Pakistan’s Future with the Islamic Emirate of Afghanistan |
Pakistan’s fragile ceasefire with Afghanistan frayed dramatically last month after two incidents Islamabad says were directed from across the border: a suicide bombing outside an Islamabad district court and an attempted assault on the cadet college in Wana. These attacks, the latest in a year that has already seen an alarming uptick in militant operations and calibrated cross-border strikes from Pakistan into Afghanistan earlier this fall, came amid a string of high-level talks in Istanbul and Doha between Pakistan and the Afghan Taliban, which officials described as “the last opportunity” to restore functional counterterrorism cooperation.

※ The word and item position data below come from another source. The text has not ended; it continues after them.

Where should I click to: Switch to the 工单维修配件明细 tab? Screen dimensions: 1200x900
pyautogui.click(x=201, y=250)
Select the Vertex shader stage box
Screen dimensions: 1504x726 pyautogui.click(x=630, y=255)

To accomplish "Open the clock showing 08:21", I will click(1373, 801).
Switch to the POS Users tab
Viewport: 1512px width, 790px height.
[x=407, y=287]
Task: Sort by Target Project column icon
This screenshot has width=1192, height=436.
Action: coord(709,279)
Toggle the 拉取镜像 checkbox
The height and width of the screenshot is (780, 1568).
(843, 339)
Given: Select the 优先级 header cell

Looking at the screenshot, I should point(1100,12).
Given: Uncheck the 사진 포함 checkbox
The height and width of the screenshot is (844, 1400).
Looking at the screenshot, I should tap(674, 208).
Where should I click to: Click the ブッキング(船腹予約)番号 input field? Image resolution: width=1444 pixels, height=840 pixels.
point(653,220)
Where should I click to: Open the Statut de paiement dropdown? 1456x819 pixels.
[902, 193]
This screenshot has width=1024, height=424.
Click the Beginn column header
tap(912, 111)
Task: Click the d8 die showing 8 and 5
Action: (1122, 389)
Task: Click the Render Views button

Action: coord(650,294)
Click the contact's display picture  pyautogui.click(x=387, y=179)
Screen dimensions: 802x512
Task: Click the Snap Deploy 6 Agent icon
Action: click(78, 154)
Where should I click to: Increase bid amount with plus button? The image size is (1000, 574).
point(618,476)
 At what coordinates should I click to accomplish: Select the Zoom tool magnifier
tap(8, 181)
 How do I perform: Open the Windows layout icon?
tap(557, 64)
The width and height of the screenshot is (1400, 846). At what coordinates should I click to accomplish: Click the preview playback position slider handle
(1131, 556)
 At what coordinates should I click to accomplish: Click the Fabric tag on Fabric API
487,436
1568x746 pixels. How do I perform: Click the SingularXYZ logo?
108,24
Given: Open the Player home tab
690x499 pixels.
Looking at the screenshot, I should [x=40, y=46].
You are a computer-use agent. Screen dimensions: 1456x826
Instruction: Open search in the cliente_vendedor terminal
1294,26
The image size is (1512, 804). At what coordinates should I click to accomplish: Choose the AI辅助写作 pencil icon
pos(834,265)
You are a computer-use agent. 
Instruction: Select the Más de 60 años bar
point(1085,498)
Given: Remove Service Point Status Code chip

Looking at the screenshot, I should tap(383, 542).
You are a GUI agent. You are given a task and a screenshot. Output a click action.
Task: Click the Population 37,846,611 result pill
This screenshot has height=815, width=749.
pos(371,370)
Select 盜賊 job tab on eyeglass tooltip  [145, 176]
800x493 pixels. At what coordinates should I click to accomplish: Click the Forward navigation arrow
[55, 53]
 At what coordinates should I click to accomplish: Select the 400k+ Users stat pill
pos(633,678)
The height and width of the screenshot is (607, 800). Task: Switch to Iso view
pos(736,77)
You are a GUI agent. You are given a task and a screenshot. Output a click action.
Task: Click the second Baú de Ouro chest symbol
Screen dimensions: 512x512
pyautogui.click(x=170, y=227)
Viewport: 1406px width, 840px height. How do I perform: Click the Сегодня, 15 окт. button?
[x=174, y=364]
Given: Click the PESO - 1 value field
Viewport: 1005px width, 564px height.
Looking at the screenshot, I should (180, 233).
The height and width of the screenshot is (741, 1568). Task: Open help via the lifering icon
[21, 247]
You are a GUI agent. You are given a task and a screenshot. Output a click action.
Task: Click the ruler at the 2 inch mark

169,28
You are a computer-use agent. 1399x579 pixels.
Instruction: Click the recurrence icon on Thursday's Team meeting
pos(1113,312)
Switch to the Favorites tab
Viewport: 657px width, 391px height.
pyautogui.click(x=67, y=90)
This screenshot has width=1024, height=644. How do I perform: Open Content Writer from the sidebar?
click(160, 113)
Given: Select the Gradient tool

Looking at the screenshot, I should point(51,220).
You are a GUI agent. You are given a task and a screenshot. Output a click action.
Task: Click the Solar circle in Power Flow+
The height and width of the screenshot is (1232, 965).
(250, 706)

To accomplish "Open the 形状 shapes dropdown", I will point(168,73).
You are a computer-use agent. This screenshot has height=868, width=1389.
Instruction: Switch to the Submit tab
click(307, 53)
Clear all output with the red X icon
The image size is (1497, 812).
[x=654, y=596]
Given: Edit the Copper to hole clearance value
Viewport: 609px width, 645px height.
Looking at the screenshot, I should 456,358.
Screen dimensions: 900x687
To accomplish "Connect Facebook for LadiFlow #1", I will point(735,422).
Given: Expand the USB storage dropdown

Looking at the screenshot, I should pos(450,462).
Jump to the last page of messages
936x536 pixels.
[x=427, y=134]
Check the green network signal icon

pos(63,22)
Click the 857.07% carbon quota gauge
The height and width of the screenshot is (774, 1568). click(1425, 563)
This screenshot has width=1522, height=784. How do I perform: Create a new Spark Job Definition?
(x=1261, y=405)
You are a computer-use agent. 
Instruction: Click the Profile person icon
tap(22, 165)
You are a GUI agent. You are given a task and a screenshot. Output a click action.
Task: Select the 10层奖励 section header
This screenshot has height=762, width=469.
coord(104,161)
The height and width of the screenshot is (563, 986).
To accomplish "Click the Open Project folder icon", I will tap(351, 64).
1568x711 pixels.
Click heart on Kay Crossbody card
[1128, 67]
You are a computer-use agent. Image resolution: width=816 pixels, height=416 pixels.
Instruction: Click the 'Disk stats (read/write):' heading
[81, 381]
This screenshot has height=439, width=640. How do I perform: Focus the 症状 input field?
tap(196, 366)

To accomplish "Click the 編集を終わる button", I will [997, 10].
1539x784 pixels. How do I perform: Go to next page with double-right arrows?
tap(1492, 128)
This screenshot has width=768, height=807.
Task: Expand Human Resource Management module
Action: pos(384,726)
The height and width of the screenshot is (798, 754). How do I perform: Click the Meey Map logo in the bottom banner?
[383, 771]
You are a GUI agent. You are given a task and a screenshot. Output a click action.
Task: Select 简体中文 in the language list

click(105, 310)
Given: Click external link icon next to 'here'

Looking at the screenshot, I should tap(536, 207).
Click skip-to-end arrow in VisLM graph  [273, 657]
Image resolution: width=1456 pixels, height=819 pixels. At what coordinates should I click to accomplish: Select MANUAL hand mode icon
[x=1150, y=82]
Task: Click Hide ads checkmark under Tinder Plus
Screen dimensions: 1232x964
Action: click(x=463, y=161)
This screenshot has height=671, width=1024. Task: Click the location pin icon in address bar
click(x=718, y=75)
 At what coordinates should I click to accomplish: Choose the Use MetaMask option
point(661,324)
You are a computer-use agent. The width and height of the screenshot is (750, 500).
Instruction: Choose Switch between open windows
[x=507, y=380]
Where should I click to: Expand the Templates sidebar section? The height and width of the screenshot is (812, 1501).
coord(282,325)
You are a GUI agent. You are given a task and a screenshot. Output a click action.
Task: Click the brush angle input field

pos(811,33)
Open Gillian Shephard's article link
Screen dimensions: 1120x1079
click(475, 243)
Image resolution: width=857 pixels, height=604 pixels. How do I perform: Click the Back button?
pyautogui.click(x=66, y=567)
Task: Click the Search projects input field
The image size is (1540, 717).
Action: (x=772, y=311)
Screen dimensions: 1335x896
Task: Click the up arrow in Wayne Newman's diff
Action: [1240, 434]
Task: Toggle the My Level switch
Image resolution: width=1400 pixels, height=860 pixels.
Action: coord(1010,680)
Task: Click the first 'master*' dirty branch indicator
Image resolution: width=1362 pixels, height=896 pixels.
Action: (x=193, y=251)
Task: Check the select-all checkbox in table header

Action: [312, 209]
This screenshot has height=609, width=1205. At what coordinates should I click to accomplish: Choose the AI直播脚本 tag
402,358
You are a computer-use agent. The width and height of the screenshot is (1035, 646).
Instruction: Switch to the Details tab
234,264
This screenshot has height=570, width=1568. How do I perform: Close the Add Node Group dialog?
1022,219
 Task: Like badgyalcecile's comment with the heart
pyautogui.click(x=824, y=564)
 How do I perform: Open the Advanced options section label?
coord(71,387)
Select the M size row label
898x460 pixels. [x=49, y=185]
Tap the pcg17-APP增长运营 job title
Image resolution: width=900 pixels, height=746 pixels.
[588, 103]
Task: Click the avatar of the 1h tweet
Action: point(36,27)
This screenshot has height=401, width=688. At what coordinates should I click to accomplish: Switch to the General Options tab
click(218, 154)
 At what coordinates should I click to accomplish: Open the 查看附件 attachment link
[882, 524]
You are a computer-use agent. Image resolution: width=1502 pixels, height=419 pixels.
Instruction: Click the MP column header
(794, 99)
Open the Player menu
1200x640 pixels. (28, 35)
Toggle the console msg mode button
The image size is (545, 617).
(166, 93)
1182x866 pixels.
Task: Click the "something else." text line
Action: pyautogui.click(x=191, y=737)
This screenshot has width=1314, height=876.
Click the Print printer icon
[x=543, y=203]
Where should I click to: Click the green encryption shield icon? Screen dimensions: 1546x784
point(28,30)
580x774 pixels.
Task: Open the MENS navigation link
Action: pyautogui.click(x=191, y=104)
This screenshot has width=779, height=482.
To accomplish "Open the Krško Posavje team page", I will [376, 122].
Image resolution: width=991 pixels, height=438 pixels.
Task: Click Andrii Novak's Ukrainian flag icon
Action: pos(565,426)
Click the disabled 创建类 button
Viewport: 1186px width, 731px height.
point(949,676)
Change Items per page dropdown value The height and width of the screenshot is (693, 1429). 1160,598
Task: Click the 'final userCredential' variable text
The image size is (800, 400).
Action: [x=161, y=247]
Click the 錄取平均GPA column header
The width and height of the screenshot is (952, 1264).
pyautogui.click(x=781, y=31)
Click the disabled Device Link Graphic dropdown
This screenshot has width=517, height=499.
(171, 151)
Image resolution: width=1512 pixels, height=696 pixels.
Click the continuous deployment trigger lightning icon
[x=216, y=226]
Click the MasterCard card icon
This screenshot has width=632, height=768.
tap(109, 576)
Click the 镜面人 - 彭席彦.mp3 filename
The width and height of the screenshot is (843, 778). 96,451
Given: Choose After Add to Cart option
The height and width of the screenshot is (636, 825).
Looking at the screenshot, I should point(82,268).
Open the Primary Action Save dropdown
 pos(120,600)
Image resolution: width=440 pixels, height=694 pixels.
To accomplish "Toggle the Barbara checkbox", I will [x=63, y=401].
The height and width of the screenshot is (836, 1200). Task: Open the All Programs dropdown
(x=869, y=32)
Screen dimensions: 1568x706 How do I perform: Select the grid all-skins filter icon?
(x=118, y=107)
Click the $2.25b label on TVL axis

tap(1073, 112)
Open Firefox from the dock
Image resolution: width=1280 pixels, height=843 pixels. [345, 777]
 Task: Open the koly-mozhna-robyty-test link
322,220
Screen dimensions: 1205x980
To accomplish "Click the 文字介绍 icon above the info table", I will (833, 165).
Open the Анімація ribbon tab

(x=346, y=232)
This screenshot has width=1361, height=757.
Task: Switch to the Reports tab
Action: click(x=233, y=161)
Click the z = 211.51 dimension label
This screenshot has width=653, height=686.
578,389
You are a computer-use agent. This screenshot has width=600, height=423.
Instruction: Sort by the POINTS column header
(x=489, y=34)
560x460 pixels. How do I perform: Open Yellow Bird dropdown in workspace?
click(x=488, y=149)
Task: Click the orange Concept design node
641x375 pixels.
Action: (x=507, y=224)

Kabul’s refusal to acknowledge the presence of anti-Pakistan militant groups ultimately stalled progress and led to the collapse of the talks; another meeting between Pakistan and the Afghan Taliban this week in Riyadh under Saudi mediation signals ongoing efforts to revive dialogue. Throughout, Pakistan’s message has been that the Taliban’s failure to cooperate on security matters will carry consequences for Afghanistan’s broader regional standing and the durability of its political structures.
The empirical record underscores the stakes for Pakistan: Centre for Research and Security Studies (CRSS) data shows that fatalities among Pakistani security personnel, which hit a lull in the late 2010s and early 2020s, climbed to 685 in 2024, a total that Pakistan had nearly reached by the end of the first three quarters of 2025. The vast majority of these attacks have been concentrated in Khyber Pakhtunkhwa and Balochistan—a pattern distinct from the nationwide violence seen in the late 2000s and early 2010s. The extent of this geographic containment is now a central concern for the Pakistani security establishment.
With Kabul neither constraining cross-border militant activity nor addressing Pakistan’s security concerns, Islamabad’s confidence in the Afghan Taliban’s intent and capacity has gradually eroded, forcing a reassessment of its western frontier—a process years in the making. This article will explore both the drivers and implications of Pakistan’s shift toward a deterrence-driven counterterrorism strategy vis-à-vis the Afghan Taliban that seeks to shape Taliban behavior through calibrated military and diplomatic pressure, and the internal and regional dynamics undergirding the Taliban’s own position.
“With Kabul neither constraining cross-border militant activity nor addressing Pakistan’s security concerns, Islamabad’s confidence in the Afghan Taliban’s intent and capacity has gradually eroded, forcing a reassessment of its western frontier—a process years in the making.”
Pakistan’s Regional Posture and Strategic Signaling
The inability of the Afghan Taliban to rein in the TTP has been a central factor in the resurgence of violence. Reports that Afghan authorities deny harboring militants underscore the extent of the disconnect between public messaging by the Taliban and the realities as understood by Pakistani intelligence and military planners.